FORTUNE — For reporters who know how hard it is to get anyone at Apple (AAPL) to talk — never mind an engineer at the center of the action — Fred Vogelstein’s piece in the Oct. 4 
New York Times Sunday Magazine
 was a revelation. It told the iPhone creation story from the perspective of Andy Grignon, the senior engineer in charge of all the iPhone’s transmitters and receivers.

Grignon, who was sitting — terrified — in the audience as Steve Jobs unveiled the first iPhone, knew that the device Jobs was taking through its paces wasn’t anywhere close to finished. It was a prototype — one of a handful that worked well enough in January 2007 to risk a public demonstration — and although they’d rehearsed the demo more than 100 times, something had always gone wrong. If the radios failed this time, Grignon would feel the full force of Jobs’ fury.

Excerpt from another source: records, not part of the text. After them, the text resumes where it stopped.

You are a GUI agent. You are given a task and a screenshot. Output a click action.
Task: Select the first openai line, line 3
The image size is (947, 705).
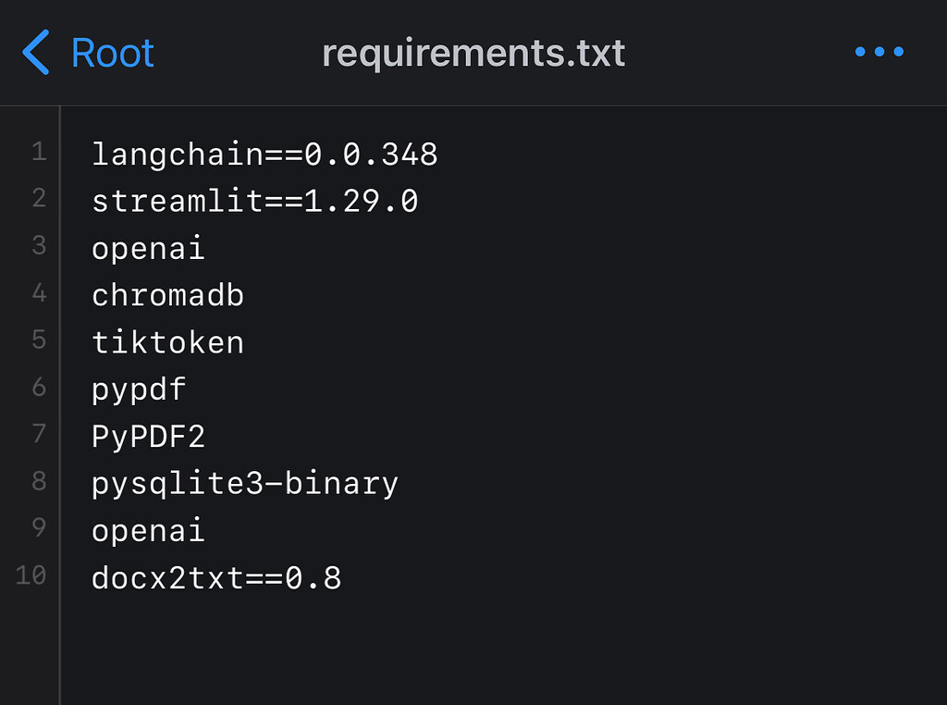[149, 249]
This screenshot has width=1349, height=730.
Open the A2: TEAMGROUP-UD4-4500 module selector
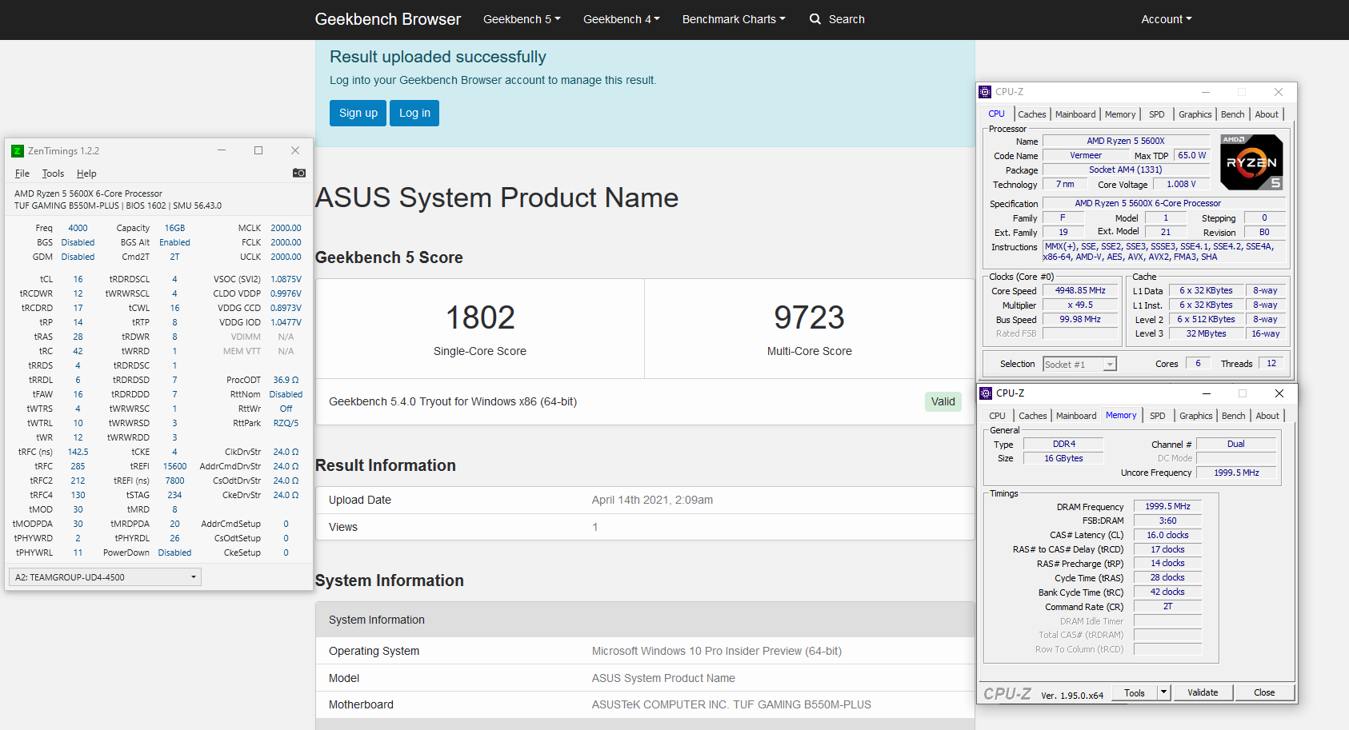click(105, 577)
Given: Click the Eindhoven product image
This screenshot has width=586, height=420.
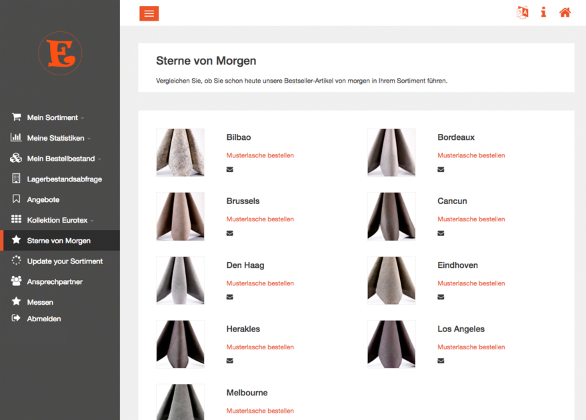Looking at the screenshot, I should pyautogui.click(x=391, y=281).
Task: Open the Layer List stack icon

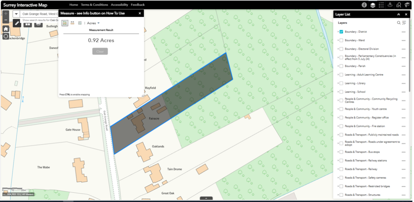Action: [x=373, y=5]
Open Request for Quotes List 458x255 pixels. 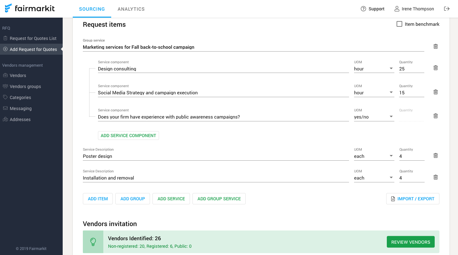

Miraculously, the keynote went flawlessly, and by the end Grignon wasn’t just relieved, he was drunk. He’d and a half dozen engineers and managers had been doing shots every time their portion of the demo was over. “When the finale came,” Grignon recalls, “we all just drained the flask.”

Grignon’s story is the opening anecdote of Vogelstein’s Dogfight: How Apple and Google Went to War and Started a Revolution, which went on sale Tuesday. The book is loaded with fresh, never-before-reported details thanks to interviews that Vogelstein, a contributing editor at Wired, scored with nearly a dozen Apple engineers, managers and partners who had either never spoken to a reporter before or never talked at length about their experiences.

Among them:

  • Jeremy Wyld, a friend of Grignon’s who helped build the ill-fated Newton.
  • Nitin Ganatra, one the software engineers charged with squeezing OS X into a mobile phone chip.
  • Phil Kearney, a Wi-Fi expert who had to explain to Jobs why the iPhone could not be encased entirely in brushed aluminum.
  • Mike Bell, a 15-year Apple veteran who helped convince Jobs that the time was right — and the technology ready — for Apple to enter the mobile phone business.
  • Jim Ryan, the Cingular (later AT&T) executive who negotiated the initial iPhone carrier deal.
  • Bob Borchers, the head of iPhone product marketing best known for his widely viewed instructional video.
  • Shuvo Chatterjee, who tested early iPhones for dead spots by loading them into his VW and driving around the Bay Area.
  • Tim Bucher, one of Apple’s biggest advocates for putting a multitouch screen on a cell phone.
  • Josh Strickon, an engineer who had built a crude multitouch display for his master thesis at MIT and was assigned to work on the first iPad. “The story was that Steve wanted a device that he could use to read email on the toilet,” Strickon told Vogelstein. “That was the extent of the product spec.”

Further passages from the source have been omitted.